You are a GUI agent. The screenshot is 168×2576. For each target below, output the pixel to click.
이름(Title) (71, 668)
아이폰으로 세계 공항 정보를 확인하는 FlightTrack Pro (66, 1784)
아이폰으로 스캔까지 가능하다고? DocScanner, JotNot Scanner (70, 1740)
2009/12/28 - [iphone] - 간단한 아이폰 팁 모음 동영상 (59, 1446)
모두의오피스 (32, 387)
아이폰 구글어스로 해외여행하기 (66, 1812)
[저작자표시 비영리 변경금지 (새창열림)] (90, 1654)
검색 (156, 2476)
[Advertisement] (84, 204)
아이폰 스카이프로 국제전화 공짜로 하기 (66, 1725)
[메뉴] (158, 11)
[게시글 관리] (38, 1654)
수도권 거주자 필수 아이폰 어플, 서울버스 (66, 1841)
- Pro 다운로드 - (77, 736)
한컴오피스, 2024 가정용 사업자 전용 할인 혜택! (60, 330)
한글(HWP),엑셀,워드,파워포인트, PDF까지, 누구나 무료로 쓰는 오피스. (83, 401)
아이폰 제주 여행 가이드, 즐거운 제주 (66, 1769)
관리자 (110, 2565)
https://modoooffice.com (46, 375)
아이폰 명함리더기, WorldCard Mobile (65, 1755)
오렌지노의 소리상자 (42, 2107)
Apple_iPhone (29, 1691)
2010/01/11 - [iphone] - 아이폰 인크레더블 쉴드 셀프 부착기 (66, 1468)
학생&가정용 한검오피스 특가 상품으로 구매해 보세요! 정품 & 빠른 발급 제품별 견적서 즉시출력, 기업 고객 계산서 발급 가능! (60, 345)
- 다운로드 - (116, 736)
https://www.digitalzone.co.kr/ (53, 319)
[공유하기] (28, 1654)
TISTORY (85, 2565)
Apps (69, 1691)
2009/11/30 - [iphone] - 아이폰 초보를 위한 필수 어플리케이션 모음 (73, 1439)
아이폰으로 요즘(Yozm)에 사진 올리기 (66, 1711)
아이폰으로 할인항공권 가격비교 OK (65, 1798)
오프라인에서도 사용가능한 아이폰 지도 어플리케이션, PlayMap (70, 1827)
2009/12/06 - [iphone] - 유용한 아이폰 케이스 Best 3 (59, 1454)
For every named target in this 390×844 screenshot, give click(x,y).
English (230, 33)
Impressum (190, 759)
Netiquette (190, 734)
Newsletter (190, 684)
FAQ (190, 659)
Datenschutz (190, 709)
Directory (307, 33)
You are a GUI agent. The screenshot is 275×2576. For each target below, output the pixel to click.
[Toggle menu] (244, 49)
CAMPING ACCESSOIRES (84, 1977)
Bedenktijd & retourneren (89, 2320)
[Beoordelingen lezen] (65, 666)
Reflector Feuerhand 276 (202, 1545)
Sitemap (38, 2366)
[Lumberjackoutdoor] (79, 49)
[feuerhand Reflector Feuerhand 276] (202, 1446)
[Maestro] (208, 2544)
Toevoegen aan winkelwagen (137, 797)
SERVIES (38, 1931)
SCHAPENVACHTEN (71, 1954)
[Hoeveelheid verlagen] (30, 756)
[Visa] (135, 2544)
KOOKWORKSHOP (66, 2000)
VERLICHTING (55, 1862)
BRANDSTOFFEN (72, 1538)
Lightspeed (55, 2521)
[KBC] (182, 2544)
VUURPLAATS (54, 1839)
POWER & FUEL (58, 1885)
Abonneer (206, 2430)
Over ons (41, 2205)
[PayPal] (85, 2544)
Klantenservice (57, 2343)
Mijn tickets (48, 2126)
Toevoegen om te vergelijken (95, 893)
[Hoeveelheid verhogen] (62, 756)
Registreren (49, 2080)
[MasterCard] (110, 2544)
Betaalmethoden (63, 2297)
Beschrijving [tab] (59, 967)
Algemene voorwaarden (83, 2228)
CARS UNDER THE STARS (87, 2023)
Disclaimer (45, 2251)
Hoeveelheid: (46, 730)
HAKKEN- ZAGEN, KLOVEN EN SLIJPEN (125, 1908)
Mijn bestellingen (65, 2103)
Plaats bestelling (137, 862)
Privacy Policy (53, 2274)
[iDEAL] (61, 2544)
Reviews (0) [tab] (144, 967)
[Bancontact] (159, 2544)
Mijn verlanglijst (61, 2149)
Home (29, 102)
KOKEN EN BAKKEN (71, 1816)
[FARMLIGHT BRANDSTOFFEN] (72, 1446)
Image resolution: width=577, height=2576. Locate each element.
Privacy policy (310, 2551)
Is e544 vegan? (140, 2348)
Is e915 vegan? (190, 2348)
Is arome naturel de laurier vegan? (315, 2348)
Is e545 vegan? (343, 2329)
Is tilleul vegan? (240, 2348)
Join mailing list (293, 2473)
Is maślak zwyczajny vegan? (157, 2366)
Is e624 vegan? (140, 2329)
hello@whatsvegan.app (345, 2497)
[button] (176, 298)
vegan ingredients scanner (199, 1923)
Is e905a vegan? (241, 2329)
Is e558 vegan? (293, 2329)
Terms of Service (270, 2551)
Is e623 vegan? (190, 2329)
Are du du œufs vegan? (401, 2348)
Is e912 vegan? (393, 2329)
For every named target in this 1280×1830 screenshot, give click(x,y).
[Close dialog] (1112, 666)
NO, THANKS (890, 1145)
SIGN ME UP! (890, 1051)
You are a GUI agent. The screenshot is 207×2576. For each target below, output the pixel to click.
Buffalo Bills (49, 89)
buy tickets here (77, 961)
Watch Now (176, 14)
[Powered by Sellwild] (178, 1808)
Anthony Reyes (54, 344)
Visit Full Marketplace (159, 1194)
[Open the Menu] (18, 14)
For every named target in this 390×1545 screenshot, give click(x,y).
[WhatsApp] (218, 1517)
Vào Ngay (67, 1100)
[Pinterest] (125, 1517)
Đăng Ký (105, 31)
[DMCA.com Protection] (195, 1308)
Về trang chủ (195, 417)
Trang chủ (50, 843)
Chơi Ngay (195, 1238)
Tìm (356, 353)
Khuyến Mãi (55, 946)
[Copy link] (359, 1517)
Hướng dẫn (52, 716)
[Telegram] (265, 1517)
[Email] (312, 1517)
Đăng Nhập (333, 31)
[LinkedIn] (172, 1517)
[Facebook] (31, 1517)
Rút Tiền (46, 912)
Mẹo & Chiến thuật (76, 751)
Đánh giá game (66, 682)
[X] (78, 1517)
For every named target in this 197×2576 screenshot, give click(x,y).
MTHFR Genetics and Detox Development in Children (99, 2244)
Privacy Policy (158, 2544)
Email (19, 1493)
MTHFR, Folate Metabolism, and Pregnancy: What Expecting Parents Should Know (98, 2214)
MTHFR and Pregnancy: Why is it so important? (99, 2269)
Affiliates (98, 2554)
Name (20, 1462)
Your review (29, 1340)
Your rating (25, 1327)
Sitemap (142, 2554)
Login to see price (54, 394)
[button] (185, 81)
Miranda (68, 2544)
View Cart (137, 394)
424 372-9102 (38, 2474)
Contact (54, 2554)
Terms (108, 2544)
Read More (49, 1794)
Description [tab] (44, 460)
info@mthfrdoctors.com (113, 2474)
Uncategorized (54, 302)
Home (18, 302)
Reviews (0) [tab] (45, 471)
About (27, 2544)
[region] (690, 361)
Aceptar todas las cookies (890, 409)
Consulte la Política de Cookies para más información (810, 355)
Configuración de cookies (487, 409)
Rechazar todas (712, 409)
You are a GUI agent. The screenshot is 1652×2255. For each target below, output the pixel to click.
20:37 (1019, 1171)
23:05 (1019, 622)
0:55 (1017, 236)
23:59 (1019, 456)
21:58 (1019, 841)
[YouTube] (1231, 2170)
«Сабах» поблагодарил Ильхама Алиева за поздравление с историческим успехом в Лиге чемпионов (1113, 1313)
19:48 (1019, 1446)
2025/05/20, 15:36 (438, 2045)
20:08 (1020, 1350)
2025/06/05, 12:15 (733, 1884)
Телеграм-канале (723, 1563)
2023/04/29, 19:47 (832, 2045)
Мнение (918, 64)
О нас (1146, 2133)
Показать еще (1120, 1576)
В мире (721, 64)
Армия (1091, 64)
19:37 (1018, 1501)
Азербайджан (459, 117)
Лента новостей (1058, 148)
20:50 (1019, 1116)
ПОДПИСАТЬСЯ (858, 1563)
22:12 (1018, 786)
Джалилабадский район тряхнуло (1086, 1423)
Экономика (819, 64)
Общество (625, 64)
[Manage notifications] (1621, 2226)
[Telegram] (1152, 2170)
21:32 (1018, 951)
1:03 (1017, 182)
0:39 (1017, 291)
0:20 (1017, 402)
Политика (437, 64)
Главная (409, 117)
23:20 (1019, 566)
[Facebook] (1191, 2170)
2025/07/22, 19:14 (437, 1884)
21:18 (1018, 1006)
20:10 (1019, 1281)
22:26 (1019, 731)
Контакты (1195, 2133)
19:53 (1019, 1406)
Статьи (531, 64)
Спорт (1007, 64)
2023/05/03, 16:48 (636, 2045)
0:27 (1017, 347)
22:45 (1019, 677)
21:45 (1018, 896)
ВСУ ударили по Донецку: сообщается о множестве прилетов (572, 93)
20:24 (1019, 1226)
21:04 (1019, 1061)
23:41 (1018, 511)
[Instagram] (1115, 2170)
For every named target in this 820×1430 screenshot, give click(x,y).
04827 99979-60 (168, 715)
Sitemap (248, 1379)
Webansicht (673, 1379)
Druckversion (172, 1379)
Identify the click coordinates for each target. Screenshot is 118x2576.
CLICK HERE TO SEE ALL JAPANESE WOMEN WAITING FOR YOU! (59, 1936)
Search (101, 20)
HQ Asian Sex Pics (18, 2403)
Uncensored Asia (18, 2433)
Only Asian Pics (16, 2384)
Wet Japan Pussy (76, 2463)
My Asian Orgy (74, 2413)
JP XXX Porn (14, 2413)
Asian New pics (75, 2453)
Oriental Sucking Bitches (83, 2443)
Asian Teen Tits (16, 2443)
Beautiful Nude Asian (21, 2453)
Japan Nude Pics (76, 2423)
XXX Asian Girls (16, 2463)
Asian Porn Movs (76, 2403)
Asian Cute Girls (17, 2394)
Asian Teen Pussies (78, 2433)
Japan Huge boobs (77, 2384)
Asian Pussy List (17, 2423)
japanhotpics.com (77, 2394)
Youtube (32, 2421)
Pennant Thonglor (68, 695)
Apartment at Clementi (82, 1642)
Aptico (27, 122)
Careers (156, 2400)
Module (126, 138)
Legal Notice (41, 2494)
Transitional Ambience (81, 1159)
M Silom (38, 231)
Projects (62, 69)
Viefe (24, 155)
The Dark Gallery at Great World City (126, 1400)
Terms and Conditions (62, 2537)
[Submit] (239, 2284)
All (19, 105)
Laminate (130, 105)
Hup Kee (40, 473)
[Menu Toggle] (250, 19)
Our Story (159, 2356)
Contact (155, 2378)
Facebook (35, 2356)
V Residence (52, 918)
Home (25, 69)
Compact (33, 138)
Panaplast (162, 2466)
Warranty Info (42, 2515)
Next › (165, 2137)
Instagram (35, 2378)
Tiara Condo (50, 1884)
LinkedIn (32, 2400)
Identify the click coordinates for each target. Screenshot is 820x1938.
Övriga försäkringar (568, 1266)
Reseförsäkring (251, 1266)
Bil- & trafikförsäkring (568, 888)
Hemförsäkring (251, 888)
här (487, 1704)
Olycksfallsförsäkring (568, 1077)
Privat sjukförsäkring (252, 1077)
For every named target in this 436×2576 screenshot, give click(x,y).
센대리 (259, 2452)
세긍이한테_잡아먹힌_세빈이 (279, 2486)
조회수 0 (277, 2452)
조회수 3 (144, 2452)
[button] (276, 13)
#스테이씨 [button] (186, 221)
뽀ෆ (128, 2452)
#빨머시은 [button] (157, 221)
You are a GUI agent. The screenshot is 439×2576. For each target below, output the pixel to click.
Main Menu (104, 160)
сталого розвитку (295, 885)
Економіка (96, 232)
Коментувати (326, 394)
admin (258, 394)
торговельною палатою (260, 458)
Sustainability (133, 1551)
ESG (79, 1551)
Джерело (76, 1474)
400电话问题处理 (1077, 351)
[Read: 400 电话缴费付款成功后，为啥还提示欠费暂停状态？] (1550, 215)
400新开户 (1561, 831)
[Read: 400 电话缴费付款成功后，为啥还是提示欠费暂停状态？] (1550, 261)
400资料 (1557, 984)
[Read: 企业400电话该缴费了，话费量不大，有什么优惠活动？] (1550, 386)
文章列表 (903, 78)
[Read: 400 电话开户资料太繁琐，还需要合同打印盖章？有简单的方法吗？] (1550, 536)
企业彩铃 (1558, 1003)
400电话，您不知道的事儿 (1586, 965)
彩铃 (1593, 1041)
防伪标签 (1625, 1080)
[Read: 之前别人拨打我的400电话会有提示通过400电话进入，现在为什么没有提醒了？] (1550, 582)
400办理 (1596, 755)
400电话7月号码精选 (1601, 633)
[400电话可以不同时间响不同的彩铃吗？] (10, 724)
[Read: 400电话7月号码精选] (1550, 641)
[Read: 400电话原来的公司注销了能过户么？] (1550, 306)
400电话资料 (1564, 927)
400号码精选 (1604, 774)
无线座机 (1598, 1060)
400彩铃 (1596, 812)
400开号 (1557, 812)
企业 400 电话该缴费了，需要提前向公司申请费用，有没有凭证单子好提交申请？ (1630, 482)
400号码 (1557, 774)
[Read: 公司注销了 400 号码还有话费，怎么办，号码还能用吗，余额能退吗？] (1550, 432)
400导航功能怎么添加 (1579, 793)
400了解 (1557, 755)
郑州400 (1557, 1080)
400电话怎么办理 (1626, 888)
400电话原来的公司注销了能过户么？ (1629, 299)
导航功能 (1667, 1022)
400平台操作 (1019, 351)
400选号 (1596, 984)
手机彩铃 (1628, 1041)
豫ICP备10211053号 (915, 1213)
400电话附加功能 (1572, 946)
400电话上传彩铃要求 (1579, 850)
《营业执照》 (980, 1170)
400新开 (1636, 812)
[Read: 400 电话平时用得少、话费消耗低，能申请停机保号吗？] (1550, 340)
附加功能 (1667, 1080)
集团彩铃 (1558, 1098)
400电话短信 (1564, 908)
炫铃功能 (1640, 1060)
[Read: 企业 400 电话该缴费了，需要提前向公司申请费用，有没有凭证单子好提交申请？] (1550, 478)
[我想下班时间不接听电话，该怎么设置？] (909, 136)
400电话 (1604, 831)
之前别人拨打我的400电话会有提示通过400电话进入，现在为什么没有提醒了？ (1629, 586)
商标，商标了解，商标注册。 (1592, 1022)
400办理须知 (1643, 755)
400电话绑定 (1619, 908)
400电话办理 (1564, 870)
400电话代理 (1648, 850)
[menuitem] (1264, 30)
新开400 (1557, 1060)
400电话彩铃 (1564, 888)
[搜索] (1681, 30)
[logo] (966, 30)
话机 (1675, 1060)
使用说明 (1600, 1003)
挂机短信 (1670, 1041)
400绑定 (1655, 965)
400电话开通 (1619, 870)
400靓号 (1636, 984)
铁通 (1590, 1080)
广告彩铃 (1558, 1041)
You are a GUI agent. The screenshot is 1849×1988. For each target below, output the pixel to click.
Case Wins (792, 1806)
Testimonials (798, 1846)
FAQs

────────────────────

§ Your task: Copy out, from the data above, every line holding the word "有没有凭证单子好提交申请".

§ Task answer:
企业 400 电话该缴费了，需要提前向公司申请费用，有没有凭证单子好提交申请？ (1630, 482)
[Read: 企业 400 电话该缴费了，需要提前向公司申请费用，有没有凭证单子好提交申请？] (1550, 478)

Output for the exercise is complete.